» **Given problem**
Render the rows below as a numbered list, leaving out blank lines and the pictures.

-------- Stored records --------

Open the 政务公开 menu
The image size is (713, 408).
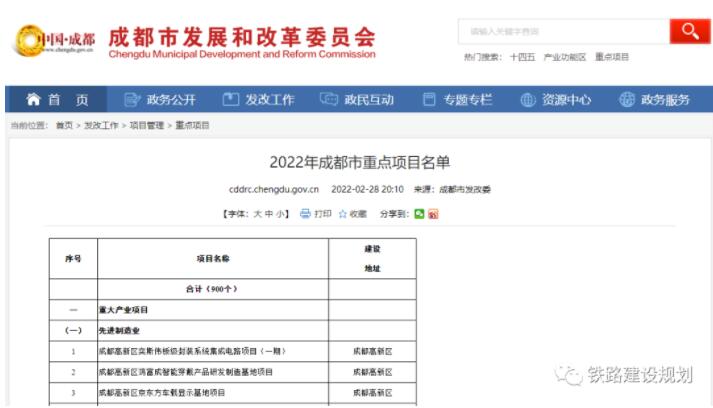point(160,100)
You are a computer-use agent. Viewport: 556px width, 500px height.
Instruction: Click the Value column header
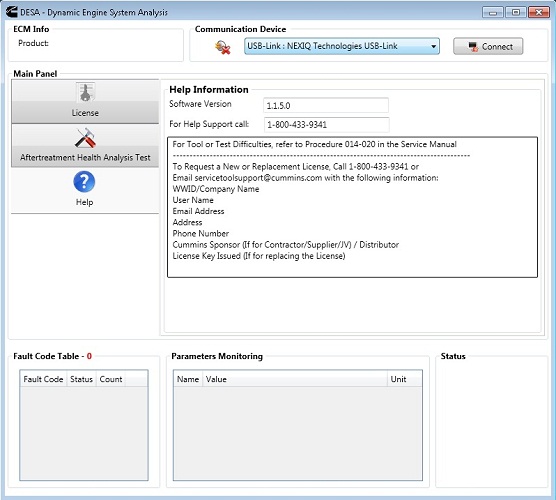click(295, 379)
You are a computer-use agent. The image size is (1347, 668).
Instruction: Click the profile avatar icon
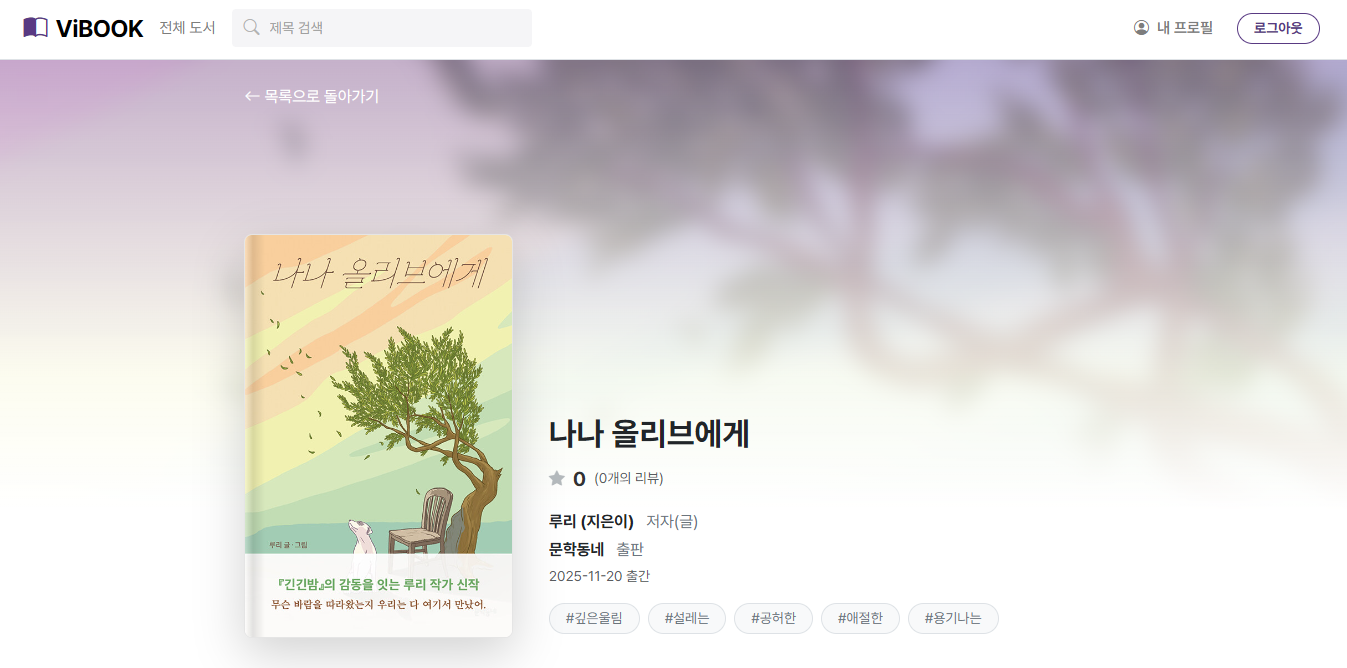pyautogui.click(x=1141, y=28)
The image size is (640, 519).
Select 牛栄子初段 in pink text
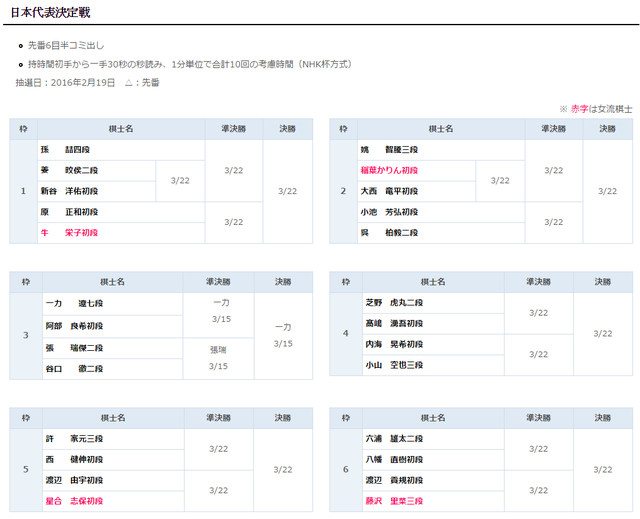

--------

» **Exercise output**
1. Open the 政务公开 menu
2. The image size is (713, 408).
3. point(160,100)
4. You are a computer-use agent. Viewport: 556px width, 500px height.
5. Instruction: Click the Value column header
6. click(295, 379)
7. You are a computer-use agent. The image size is (1347, 668).
8. Instruction: Click the profile avatar icon
9. pyautogui.click(x=1141, y=28)
10. The image size is (640, 519).
11. Select 牛栄子初段 in pink text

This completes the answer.